January 19th, 2026 | 07:40 CET

CEO Buys Big – Almonty Turns into a Raw-Material Weapon Against China

  • Mining
  • Tungsten
  • Defense
  • CriticalMetals
  • Investments
Photo credits: pixabay.com

Without tungsten, many key industries would grind to a halt. The transition metal is indispensable for armaments, semiconductors, aerospace, and is now moving further into the center of strategic interests with fusion research. At the same time, China controls over 80% of global supply and is tightening its export restrictions. The West is desperately seeking alternatives. This is precisely where Almonty Industries positions itself as one of the largest non-Chinese tungsten producers.
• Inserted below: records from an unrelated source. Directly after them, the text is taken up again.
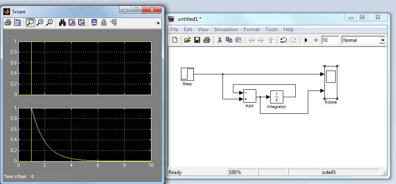Toggle the Scope Zoom magnifier tool
This screenshot has width=396, height=184.
click(x=30, y=23)
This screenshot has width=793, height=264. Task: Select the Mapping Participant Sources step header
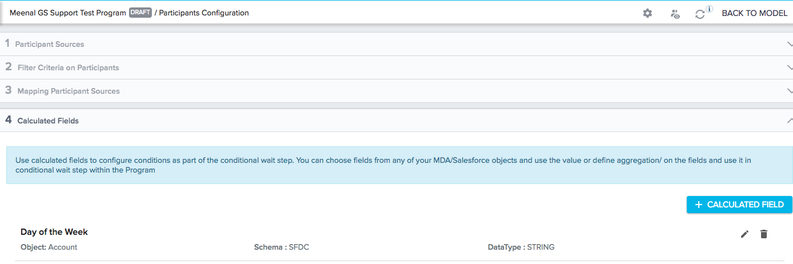click(x=396, y=91)
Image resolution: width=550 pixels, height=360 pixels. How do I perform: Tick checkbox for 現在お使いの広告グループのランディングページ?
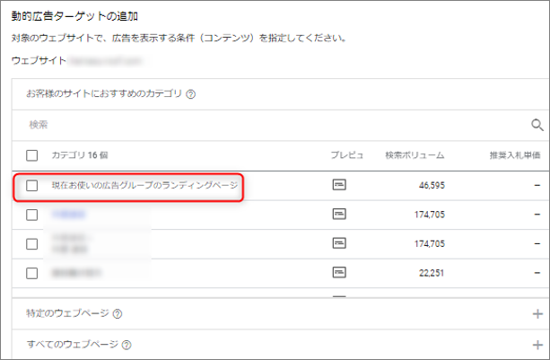pos(32,186)
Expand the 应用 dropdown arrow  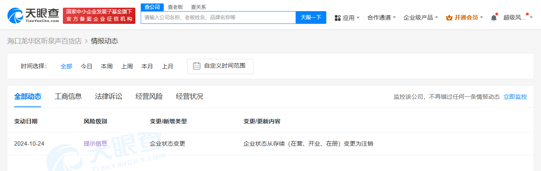click(x=358, y=18)
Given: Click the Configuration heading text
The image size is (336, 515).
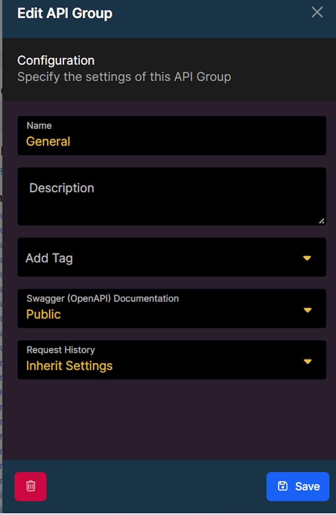Looking at the screenshot, I should pos(56,61).
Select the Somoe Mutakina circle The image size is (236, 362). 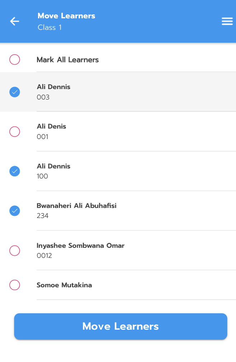[15, 285]
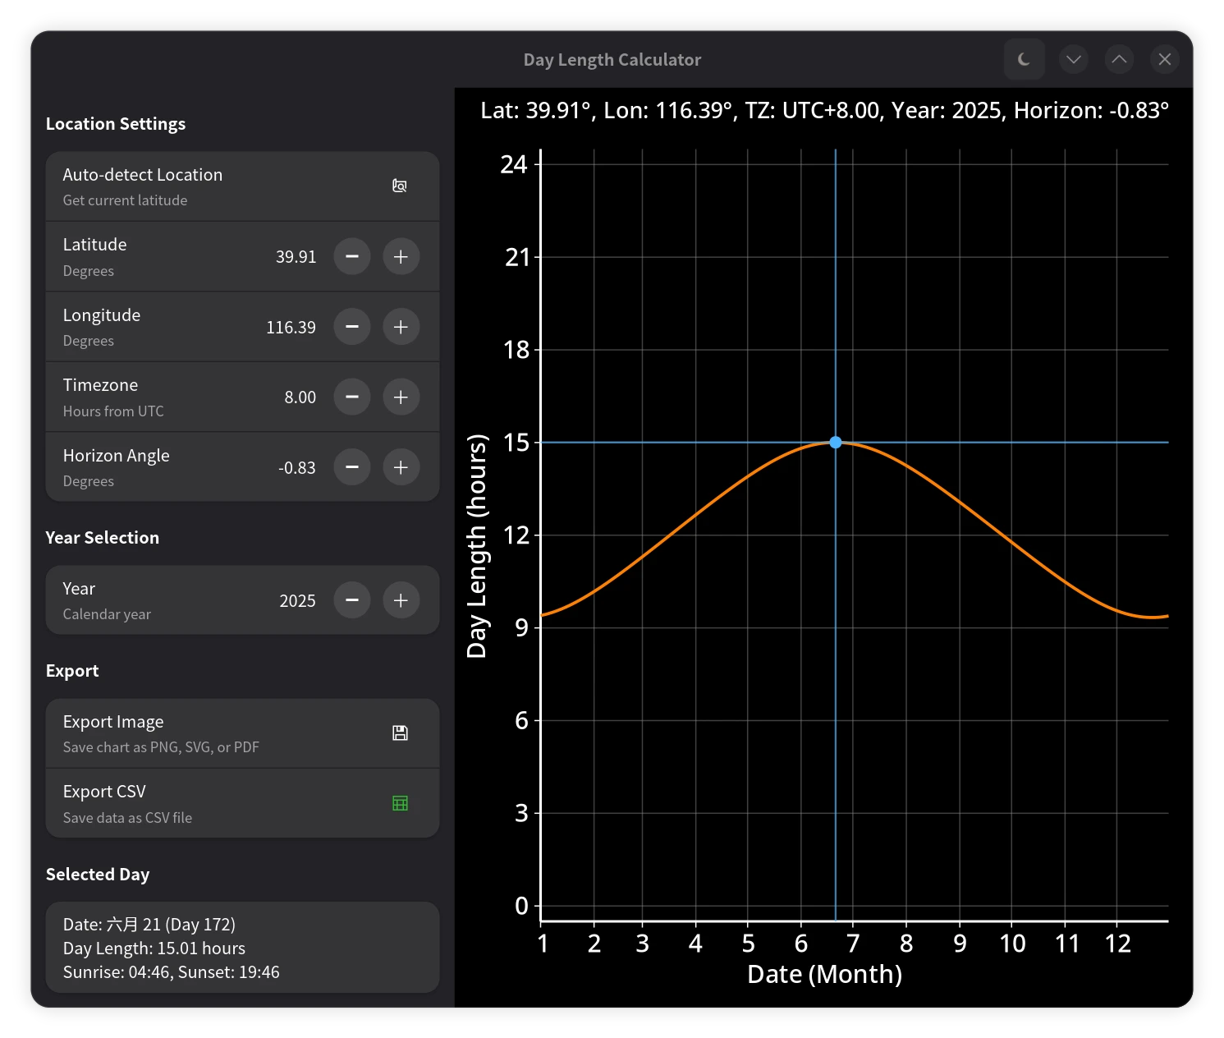Click the Latitude value field showing 39.91
The height and width of the screenshot is (1038, 1224).
pos(296,256)
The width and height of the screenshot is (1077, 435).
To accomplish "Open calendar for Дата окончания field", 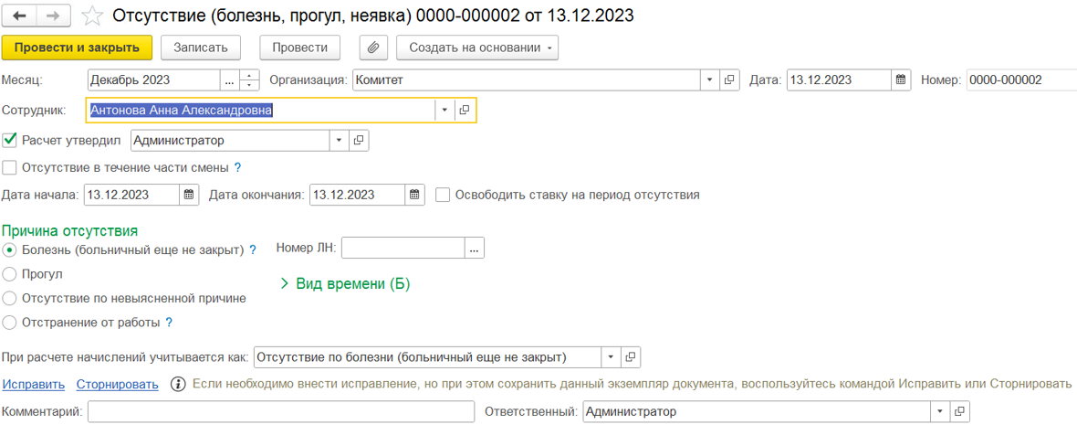I will pos(415,195).
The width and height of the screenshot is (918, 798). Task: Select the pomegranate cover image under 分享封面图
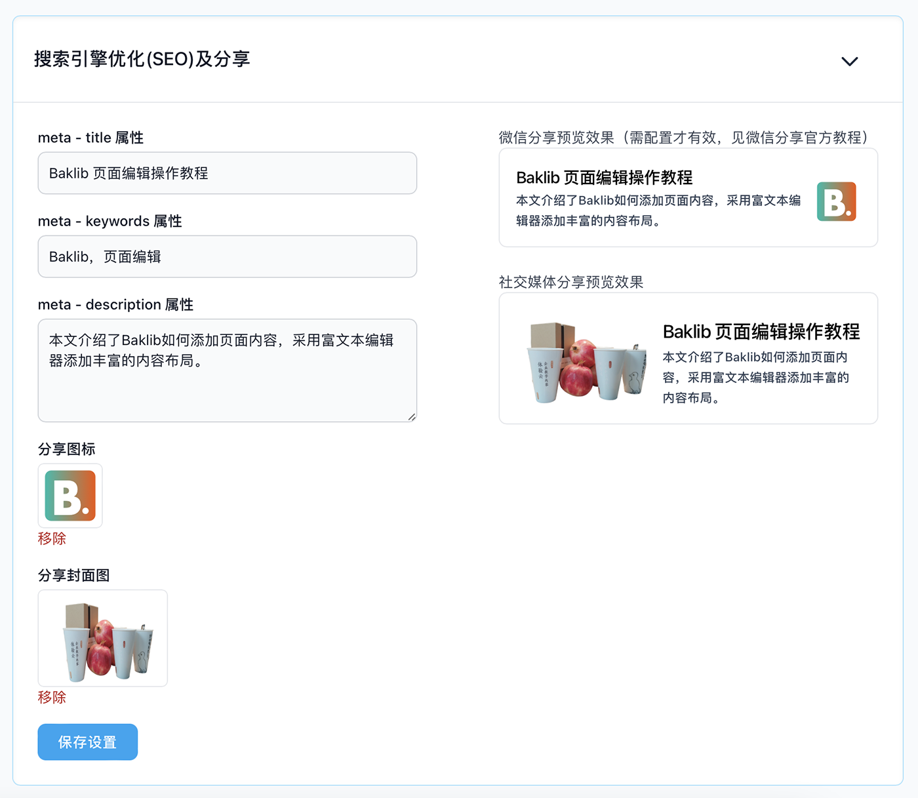pos(102,637)
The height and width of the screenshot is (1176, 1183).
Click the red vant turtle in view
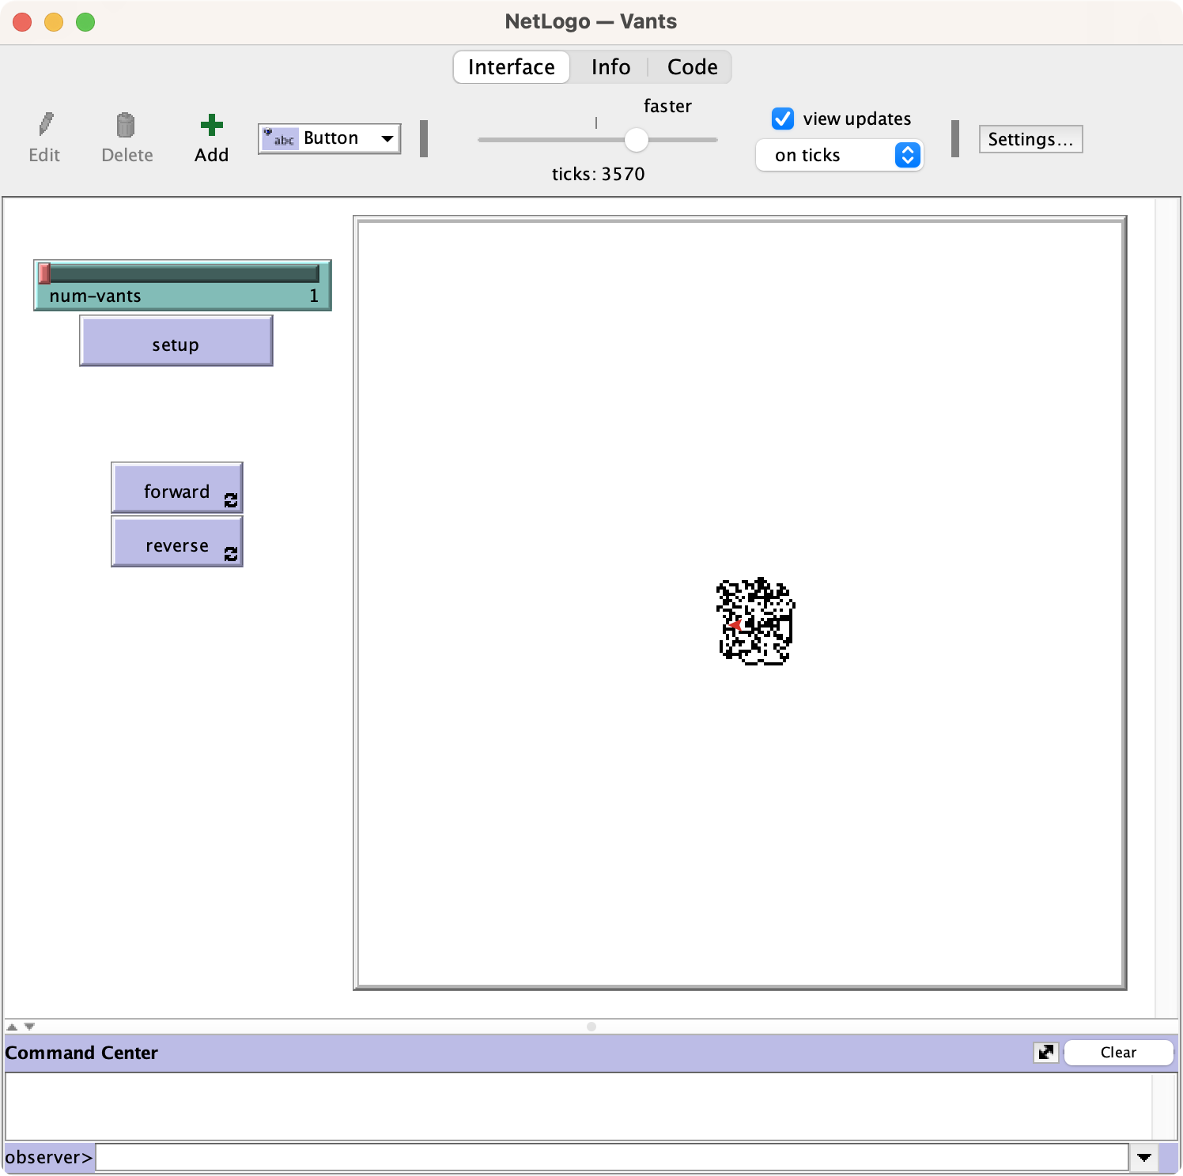click(x=735, y=625)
The stock is receiving additional attention due to significant insider purchases by CEO Lewis Black - a signal that investors should not ignore.

time to read: 3 minutes | Author: Stefan Feulner
ISIN: ALMONTY INDUSTRIES INC. | CA0203987072

Table of contents:


    No strategic autonomy without tungsten

    This extremely heat-resistant and dense raw material is indispensable for defense, aerospace, semiconductors, mechanical engineering, and increasingly also for future technologies such as nuclear fusion. At the same time, China controls over 80% of the global supply. With tighter export controls and only temporary export licenses, Beijing is increasingly using this dominance for geopolitical purposes. This is increasing the pressure on Western industries to establish alternative supply chains. This is precisely where Almonty Industries comes in as the largest Western tungsten producer with mines in Europe, Asia, and, in the future, the US.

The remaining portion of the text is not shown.